Purse. Card. Reading. "Hello, Trista and Charlie. Hope you're enjoying your stay in Cabo San Lucas. If you decide to forgo your individual rooms, you can use this key to stay as a couple in our Fantasy Suite." Charlie hems that "it's going to have to be on what your comfort level is," and Trista tells him that she pretty much thinks she'll be comfortable, adding, "It's all good."

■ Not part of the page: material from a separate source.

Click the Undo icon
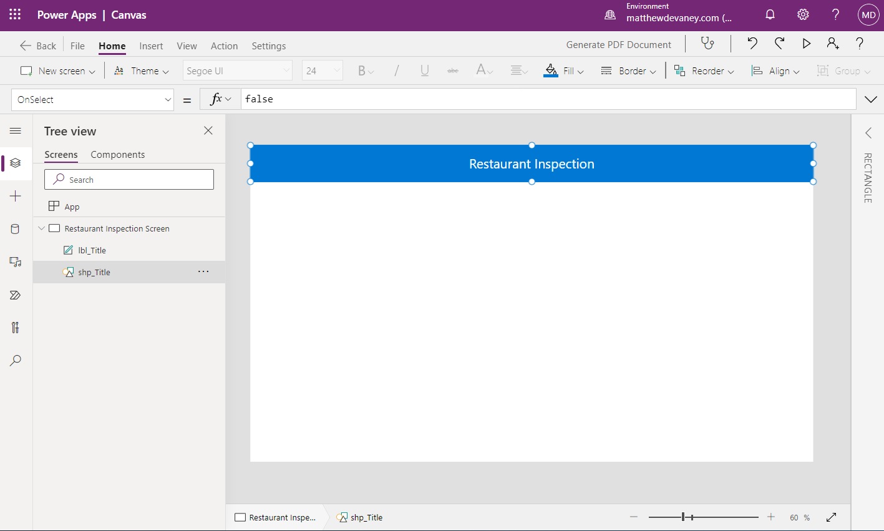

Charlie? Charlie Trista lets into the hot tub. As the two of them sit in there together, they get started on some pearl-clutching pillow talk you'll have to send the kids to bed for: "My mom was English." Youch! Is it hot in here or is it just...zzzzzzzz. Charlie tells her that his middle name -- Coburn -- is his mother's maiden name. "Coburn," he drones again. "Charles Coburn." Ha cha cha! Chick-a-wha-wha! Gitchee gitchee ya ya here! This is foreplay like a recitation of British sports scores is foreplay. Groton beat Blixtonbury, one nil. Cambridge beat Oxfordshire, one nil. Manchester beat nil. Tell me it sounds any different than this: "I have to have Rose in the middle. Because my mom's name is Rosanne and grandma's name is Rosemary. So I want to have something Rose." Charlie, on the other hand: "You know, if my name wasn't [sic] Charlie, I would love to name my daughter Charly with a 'y.'" Trista loves it, musing dreamily, "Charly Rose." Ha! By the way, y'all? If my last name weren't "Blau," I would totally name all of my kids "Larry King." Back inside, a shirtless Charlie makes sure he has just a little bit of "handles" for her "love." He shuts the bedroom door as we hear Trista's voice from inside: "I'm going to bed." You know what else? If my first name didn't start with a "d," I would totally, inexplicably name all of my kids "Sally Jesse Raphael," and there wouldn't be a damn thing any of you could do to stop me.